Green plastic packaging innovation projects snap up share of UKRI funding | BusinessGreen News

A flurry of green packaging innovations and plastic waste management projects have won a share of £30m from UK Research and Innovation (UKRI).

The companies and schemes that have today secured government funding aim to test and scale a range of measures which UKRI said had the potential to alter the UK’s relationship with plastic, from scaling new circular business models and developing novel polymer materials to pioneering new recycling technologies.

Those snapping up funding include recycling company Plasgran, which aims to mechanically recycle used food-contact packaging back into food-grade packaging material. If successful, the ‘Cleanstream’ process would be the “world’s first” economically viable process to separate post-consumer non-food polypropylene packaging and food-contact polypropylene packaging, according to the firm.

A separate project led by Impact Recycling, meanwhile, has secured funding to demonstrate its proprietary wet, density-based separation technology – dubbed the ‘Baffled Oscillation Separation System – which it claims can separate monolayer plastic material into constituent layers so it can then be recycled into high-quality consumer grade plastic packaging.
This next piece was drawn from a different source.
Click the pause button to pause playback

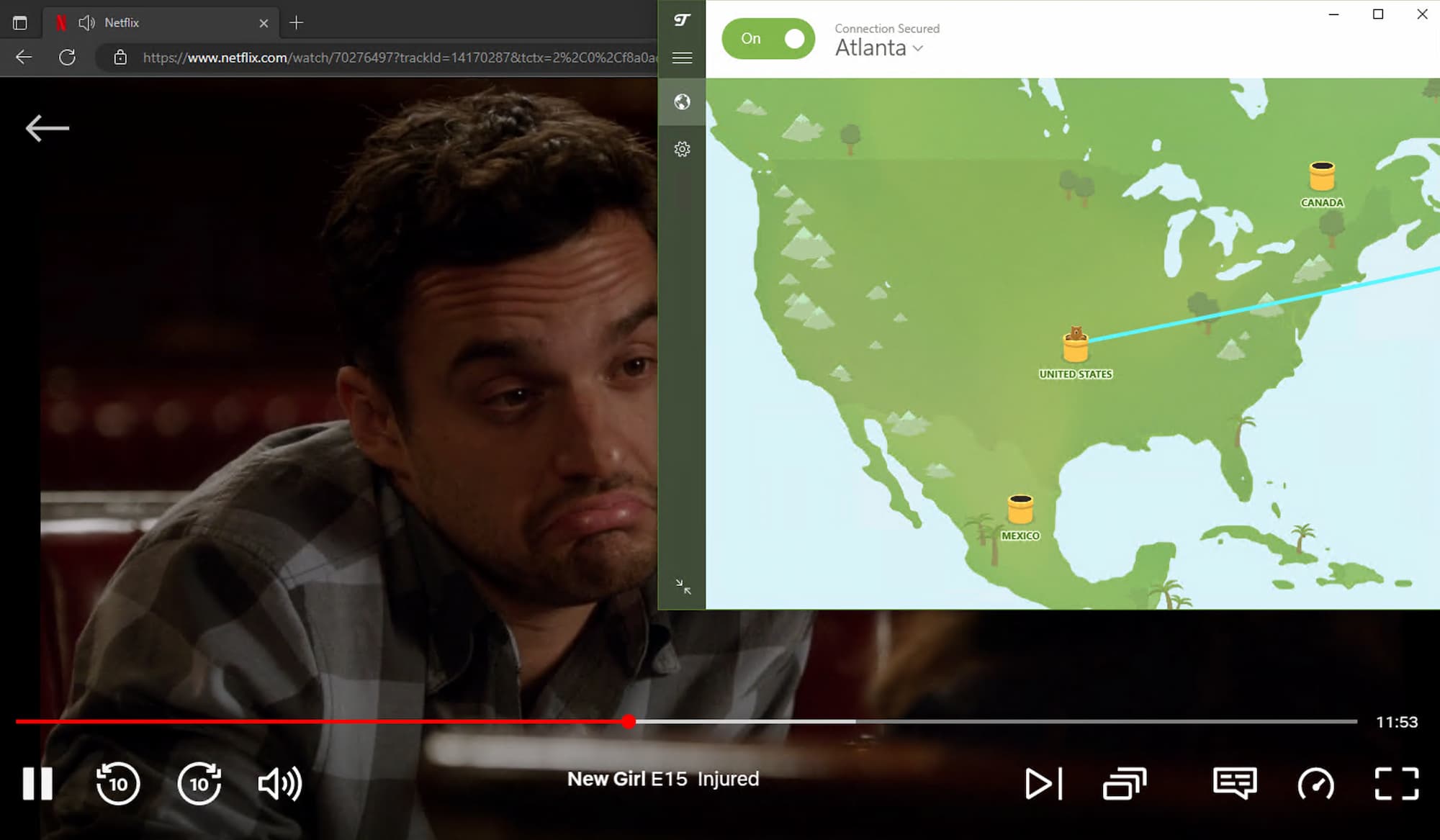38,783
And a cross-sector collaboration bringing together supermarkets Morrisons and Waitrose, home delivery retailer Ocado, and logistics experts CHEP, has secured funding to test a new system for dispensing and refilling both liquid and dry products into consumers’ own reusable containers, both in store and at home.

Overall, five large-scale demonstrator projects have secured funding, in addition to 13 business-led research and development projects spanning a range of concepts to improve the sustainability and recycling of plastic packaging, including through novel separation, sorting and decontamination technologies, RFID and AI technologies to trace reusable food-grade plastic packaging, and new recycling-friendly coatings and barrier materials.

They will all share in funding from the £30m pot, which accounts for half of the total funding allocated to the government agency’s Smart Sustainable Plastic Packaging (SSPP) challenge, UKRI said.

UKRI’s SSPP challenge director Paul Davidson said the finalist projects had the potential to “rewrite the relationship we all have with plastic packaging”.

“The key to the design and development of this funding competition, along with fostering cross-supply chain collaboration, is to encourage and support ambition at a scale that matches the size of the plastic packaging problem,” he said.

The funding competitions, launched last year, are specifically aimed at supporting the goals the UK government has committed to meet under the Plastic Pact spearheaded by resources charity WRAP. The Pact sets a goal for all plastics packaging to be reusable, recyclable, or compostable by 2025, with all “unnecessary single-use packaging” eliminated from the plastics value chain altogether.

Resources and Waste Minister Jo Churchill said the latest investments would support the government’s aim to eliminate all avoidable plastic waste by 2042.

“The government’s £30m investment targets innovative projects to create packaging that can be refilled, more easily recycled, and made of materials that are far more sustainable for our natural environment,” she said.  “We must all do more to tackle problem plastics and, through our landmark Environment Act, we will create deposit return schemes for drinks containers and encourage more recyclable packaging so that we can go further to reduce, reuse and recycle more of our waste.”

Meanwhile, the SSPP has also announced a major collaboration and co-funding agreement with the Circular Economy for Flexible Packaging (CEFLEX) initiative, which brings together more than 180 European companies, associations and organisations across the flexible plastic value chain.

SSPP said it would provide £500,000 to support a comprehensive testing programme for new circular economy guidelines being developed by CEFLEX, which aims to make all flexible packaging in Europe circular by 2025.